* _Supplied passage_
* * * * * * *
According to the established historical narrative, discourses of addiction are seen to have emerged around the late eighteenth or early nineteenth centuries. Some historians have attempted to locate the roots of the addiction concept in the seventeenth century, but somewhat strenuously; certainly it was not until later that a medicalised, recognisably modern, addiction model emerged.
This paper does not attempt to find the roots of modern addiction in the past. Instead, using quantitative methods of analysis including corpus linguistics, alongside qualitative examination of printed sources, this paper argues that a distinct discourse of addiction existed in the sixteenth century, emerging alongside the appearance of the word addict itself. This early modern addiction was linked to ideas surrounding habituation, and was more commonly associated with behaviours than substances. It was frequently applied to a wide variety of practices, from drinking, to lust, to study.
* * * * * * *
What comes next in the passage on early modern addiction? Continue it from its last sentence.

Data records:
* * * * * * *
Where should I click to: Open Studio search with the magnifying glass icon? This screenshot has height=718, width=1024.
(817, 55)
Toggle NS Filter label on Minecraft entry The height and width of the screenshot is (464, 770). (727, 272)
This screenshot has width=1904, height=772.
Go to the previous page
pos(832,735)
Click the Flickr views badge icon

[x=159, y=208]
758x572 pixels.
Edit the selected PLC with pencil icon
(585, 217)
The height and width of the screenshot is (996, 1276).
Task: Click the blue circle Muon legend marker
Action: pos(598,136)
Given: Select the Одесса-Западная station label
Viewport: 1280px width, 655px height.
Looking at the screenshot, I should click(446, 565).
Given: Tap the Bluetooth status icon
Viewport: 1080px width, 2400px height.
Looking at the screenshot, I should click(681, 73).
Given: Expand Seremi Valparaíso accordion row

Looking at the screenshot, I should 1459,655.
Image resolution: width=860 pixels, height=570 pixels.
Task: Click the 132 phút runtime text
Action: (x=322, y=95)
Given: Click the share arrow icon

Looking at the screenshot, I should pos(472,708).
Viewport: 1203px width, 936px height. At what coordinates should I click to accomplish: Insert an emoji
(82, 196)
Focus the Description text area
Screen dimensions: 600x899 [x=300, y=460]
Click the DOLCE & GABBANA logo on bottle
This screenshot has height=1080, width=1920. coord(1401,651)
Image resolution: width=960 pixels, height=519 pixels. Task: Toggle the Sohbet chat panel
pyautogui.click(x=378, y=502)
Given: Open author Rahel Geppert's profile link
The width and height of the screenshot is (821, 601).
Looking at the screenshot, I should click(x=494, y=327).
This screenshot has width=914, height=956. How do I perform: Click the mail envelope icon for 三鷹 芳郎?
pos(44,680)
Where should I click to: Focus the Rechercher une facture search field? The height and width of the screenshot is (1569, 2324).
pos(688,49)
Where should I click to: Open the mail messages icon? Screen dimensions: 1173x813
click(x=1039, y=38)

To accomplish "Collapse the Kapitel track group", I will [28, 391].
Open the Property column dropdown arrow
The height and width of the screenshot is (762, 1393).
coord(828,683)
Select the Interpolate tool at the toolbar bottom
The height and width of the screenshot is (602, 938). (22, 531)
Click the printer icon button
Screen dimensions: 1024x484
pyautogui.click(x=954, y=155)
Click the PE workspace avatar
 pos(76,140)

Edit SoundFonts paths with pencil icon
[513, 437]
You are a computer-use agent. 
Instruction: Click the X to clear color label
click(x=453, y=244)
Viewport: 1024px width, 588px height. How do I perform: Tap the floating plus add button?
* * * * * * *
* _Task output_
Although different from modern uses of the word, early modern addiction nevertheless shared some common features; from the first appearance in the sixteenth century, there was a sense that the addict was bound, or constrained by, the object of their addiction. There was also a strong connection to notions of the self, to identity, and to disposition. Exploring these ideas and others, this paper begins to explore and define an early modern discourse of addiction; a discourse which, although distinct, undoubtedly informed and influenced the medicalised concept that we recognise today.